To support NFSv2 semantics, the client sends an additional RPC to the drive to flush buffered writes to the disk at the end of each NFS operation that modifies the state of one or more objects. Since this RPC does not return until the synchronization is complete, NFSv2 semantics are supported even though the drive normally caches writes.

Because the client overlays a file system on top of the flat object namespace, some file system operations require several drive operations (and hence RPC calls). These sets of operations are analogous to the operations that file systems must perform on block-based devices. To minimize the number of RPC calls necessary, the S4 client aggressively maintains attribute and directory caches (for reads only). The drive also supports batching of setattr, getattr, and sync operations with create, read, write, and append operations.

4.2 S4 drive internals

The main goals for the S4 drive implementation are to avoid performance overhead and to minimize wasted space, while keeping all versions of all objects for a given period of time. Achieving these goals requires a combination of known and novel techniques for organizing on-disk data.

4.2.1 Log-structuring for efficient writes

Since data within the history pool cannot be overwritten, the S4 drive uses a log structure similar to LFS [27]. This structure allows multiple data and metadata updates to be clustered into fewer, larger writes. Importantly, it also obviates any need to move previous versions before writing.

In order to prune old versions and reclaim unused segments, S4 includes a background cleaner. While the goal of this cleaner is similar to that of the LFS cleaner, the design must be slightly different. Specifically, deprecated objects cannot be reclaimed unless they have also aged out of the history pool. Therefore, the S4 cleaner searches through the object map for objects with an oldest time greater than the detection window. Once a suitable object is found, the cleaner permanently frees all data and metadata older than the window.
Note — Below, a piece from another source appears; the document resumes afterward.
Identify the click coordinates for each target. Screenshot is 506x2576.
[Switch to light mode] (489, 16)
If this clears all of the resources within a segment, the segment can be marked as free and used as a fresh segment for foreground activity.

4.2.2 Journal-based metadata

To efficiently keep all versions of object metadata, S4 uses journal-based metadata, which replaces most instances of metadata with compact journal entries.
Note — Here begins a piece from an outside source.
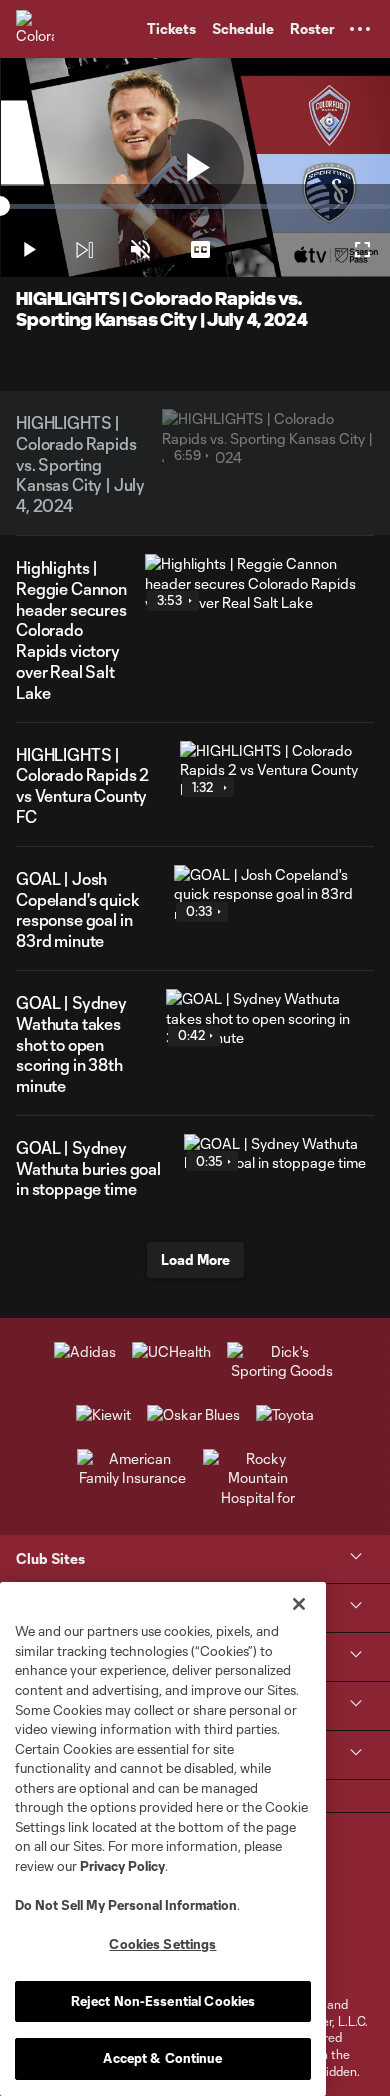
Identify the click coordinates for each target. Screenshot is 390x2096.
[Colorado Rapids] (35, 29)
Because clients are not trusted to notify S4 when objects are closed, every update creates a new version and thus new metadata. For example, when data pointed to by indirect blocks is modified, the indirect blocks must be versioned as well. In a conventional versioning system, a single update to a triple-indirect block could require four new blocks as well as a new inode. Early experiments with this type of versioning system showed that modifying a large file could cause up to a 4x growth in disk usage. Conventional versioning file systems avoid this performance problem by only creating new versions when a file is closed.

Figure 2 Figure 2: Efficiency of Metadata Versioning - The above figure compares metadata management in a conventional versioning system to S4's journal-based metadata approach. When writing to an indirect block, a conventional versioning system allocates a new data block, a new indirect block, and a new inode. Also, the identity of the new inode must be recorded (e.g., in an Elephant-like inode log). With journal-based metadata, a single journal entry suffices, pointing to both the new and old data blocks.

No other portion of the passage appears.